Mobilité

Réseau ferroviaire français: il faudra faire des choix estime une étude de l’EPFL

” Il est probable qu’il va falloir opérer certains choix stratégiques qui avaient été repoussés jusqu’ici, notamment concernant le périmètre du réseau et la gouvernance institutionnelle. » Telle est l’une des phrases clés de la conclusion de la nouvelle étude publiée par des spécialistes de l’École Polytechnique Fédérale de Lausanne.

L’étude commandée par la SNCF et RFF, a été remise aux deux entreprises avant d’être rendue publique ce lundi. Elle suit une première étude réalisée en 2005, qui avait insisté sur la nécessité d’investir sur le réseeau traditionel. Ce premier ” Audit Rivier” traitait de la question du vieillissement et préconisait des évolutions en matière de politiques de maintenance, de politique budgétaire ainsi que de processus et d’outils d’aide à la décision.

L’audit qui vient d’être publié dresse un bilan.

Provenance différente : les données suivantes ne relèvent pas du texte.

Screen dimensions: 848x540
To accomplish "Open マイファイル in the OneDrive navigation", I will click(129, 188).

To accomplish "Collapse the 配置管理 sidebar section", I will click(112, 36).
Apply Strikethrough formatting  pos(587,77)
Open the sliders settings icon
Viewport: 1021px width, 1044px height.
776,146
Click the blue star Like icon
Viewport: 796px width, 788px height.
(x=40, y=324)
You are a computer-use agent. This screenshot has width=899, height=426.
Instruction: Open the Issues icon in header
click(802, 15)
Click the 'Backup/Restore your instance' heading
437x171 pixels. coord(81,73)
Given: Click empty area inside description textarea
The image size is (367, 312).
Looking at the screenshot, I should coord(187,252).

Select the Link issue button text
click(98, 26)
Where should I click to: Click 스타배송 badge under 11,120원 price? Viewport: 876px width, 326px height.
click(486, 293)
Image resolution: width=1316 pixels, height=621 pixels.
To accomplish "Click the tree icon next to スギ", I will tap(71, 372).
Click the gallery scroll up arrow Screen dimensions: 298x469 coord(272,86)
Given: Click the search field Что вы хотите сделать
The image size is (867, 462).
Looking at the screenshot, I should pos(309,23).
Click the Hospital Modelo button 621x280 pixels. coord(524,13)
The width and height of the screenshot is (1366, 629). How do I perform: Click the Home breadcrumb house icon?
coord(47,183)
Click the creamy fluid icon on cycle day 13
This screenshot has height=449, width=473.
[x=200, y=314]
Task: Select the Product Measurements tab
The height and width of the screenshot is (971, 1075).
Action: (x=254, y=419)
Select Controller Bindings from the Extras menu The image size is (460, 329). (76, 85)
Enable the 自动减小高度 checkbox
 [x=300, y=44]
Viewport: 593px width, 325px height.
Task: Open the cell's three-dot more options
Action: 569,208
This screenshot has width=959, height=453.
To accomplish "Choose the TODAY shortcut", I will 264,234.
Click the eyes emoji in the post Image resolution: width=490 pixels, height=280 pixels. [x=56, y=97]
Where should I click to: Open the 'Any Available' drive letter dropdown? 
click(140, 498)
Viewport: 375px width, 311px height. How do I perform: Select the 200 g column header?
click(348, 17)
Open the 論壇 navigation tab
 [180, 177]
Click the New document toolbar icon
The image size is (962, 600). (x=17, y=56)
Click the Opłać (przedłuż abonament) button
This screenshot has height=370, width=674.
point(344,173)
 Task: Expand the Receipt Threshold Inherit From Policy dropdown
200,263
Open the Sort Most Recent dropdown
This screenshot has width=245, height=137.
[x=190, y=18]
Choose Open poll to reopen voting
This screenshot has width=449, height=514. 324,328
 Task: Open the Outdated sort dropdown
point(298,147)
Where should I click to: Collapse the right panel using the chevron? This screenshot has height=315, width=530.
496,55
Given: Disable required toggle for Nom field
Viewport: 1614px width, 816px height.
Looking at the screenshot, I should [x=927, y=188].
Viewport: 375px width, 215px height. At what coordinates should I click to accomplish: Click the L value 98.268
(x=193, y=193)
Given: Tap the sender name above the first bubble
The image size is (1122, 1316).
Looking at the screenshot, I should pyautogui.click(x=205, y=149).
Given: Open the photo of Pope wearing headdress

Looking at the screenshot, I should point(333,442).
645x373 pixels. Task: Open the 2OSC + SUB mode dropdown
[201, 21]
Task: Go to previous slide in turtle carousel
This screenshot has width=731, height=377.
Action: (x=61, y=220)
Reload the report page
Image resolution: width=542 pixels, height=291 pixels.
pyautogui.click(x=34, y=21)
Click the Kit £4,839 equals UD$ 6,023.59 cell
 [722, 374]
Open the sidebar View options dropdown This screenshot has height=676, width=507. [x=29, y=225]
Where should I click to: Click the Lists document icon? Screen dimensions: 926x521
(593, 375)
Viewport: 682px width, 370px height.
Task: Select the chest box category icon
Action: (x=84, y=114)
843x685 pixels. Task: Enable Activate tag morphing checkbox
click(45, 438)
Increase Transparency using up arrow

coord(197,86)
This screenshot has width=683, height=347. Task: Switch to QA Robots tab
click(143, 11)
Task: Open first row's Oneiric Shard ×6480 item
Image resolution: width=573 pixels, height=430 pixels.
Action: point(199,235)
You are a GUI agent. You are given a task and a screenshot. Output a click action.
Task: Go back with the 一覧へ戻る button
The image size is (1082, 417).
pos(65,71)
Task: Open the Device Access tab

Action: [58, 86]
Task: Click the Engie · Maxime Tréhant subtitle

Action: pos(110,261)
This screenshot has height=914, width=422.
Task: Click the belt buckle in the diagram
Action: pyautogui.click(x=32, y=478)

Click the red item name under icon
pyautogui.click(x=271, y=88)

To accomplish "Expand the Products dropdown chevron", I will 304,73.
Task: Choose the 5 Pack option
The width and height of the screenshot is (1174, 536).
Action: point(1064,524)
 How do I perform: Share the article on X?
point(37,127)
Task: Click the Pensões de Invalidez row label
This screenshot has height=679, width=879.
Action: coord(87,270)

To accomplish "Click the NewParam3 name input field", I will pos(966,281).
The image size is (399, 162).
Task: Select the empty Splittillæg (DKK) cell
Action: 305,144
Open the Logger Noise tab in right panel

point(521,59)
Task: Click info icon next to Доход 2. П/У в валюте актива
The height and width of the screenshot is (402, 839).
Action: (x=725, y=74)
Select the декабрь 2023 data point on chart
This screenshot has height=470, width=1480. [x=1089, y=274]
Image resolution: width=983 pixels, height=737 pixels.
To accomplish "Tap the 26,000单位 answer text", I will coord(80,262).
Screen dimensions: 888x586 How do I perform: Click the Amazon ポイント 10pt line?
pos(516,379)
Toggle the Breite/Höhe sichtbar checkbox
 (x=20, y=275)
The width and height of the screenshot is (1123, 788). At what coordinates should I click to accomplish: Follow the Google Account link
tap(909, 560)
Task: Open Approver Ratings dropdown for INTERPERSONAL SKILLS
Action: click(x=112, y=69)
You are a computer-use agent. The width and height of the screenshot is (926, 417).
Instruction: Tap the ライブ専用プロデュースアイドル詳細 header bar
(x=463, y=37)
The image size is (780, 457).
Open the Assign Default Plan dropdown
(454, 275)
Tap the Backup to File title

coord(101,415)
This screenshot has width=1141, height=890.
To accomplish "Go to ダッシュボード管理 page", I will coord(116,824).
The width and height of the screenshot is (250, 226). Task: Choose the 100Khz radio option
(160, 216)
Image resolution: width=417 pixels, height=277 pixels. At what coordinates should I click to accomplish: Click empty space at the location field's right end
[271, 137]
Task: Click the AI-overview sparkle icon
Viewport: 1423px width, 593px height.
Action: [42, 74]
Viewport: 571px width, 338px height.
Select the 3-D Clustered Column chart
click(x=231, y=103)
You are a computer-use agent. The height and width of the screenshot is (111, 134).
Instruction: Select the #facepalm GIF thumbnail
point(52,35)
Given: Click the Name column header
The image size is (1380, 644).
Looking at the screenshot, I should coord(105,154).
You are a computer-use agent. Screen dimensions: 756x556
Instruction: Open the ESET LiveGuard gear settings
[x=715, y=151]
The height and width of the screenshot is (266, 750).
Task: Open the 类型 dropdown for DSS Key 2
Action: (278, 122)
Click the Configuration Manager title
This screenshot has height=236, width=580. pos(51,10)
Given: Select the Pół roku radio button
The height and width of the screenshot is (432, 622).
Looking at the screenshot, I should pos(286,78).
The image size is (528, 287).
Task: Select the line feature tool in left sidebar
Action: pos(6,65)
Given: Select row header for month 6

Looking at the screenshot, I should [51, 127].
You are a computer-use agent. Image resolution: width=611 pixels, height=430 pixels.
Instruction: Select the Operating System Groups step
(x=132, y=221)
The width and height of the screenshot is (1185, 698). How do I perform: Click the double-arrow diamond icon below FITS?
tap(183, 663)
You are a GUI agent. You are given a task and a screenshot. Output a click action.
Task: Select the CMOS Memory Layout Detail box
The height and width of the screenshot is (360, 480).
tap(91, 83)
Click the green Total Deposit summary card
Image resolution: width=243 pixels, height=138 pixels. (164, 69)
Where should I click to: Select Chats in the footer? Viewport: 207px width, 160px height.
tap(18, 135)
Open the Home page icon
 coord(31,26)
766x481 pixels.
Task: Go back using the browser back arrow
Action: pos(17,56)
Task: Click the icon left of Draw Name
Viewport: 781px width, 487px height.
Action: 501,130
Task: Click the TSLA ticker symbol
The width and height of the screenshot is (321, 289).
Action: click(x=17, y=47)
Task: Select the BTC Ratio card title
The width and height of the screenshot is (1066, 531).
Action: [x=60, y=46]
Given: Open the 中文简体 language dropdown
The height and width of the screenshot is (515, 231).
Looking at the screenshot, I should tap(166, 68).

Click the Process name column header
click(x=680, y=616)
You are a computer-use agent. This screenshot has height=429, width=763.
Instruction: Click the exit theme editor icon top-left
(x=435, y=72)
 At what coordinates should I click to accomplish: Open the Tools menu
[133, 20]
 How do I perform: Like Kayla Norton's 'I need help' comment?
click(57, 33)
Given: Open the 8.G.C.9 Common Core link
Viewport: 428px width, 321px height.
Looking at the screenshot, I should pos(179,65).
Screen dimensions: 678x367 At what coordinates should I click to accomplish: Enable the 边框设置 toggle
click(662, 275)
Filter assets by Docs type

Un  bilan positif pour ” les volumes financiers consacrés au renouvellement du réseau ( qui) ont connu une progression significative, signe d’une prise de conscience de l’urgence de la situation. La trajectoire en la matière est conforme aux recommandations de l’audit Rivier

Un manque de moyens

Le rythme de montée de l’investissement est cependant inférieur aux préconisations. Entre 2006 et 2010 il a manqué 1.6 G€ (CE 2010) ce qui n’a pas permis d’inverser la tendance au vieillissement de certaines parties du réseau.

La conjoncture mondiale et nationale pourrait freiner la croissance nécessaire des budgets de renouvellement de l’infrastructure. Le suivi des recommandations de l’audit Rivier nécessiterait 450 M€/an supplémentaire au cours des prochaines années.

Des moyens limités obligeront à faire des choix. “Il conviendrait de se poser la question du bien fondé socio-économique du maintien en exploitation des lignes dont le trafic est très faible ou alors repenser leur schéma de financement ce qui ne peut être fait que dans le cadre d’une réflexion globale sur les transports, qui viserait à établir et à promouvoir une vision cohérente et durable de la mobilité future”.

Des arbitrages

Cette vision est indispensable pour mener des arbitrages nécessaires. Le rapport préconise: ” repenser le fonctionnement institutionnel de la gestion de l’infrastructure en vue de la constitution d’un gestionnaire d’infrastructure unique est inévitable et pourrait relever d’une certaine urgence”. ” L’optimisation des processus décisionnels s’accommode mal d’un fractionnement multiple”

Or, le “système fer” , souligne le rapport, a besoin de processus de décision performants,  pour dessiner le réseau de demain au plus près des besoins de l’exploitation et créer l’espace d’innovation nécessaire. “Il s’agit de favoriser la création d’un tel espace.”

Le manque de planification coordonnée de l’utilisation de la capacité entre sillons et travaux, induirait un risque substantiel de blocage dans un contexte de demandes accrues portant sur la même ressource. RFF aura besoin de mobiliser plus de “voies” pour les rénover, alors que les transporteurs demanderont plus de sillons.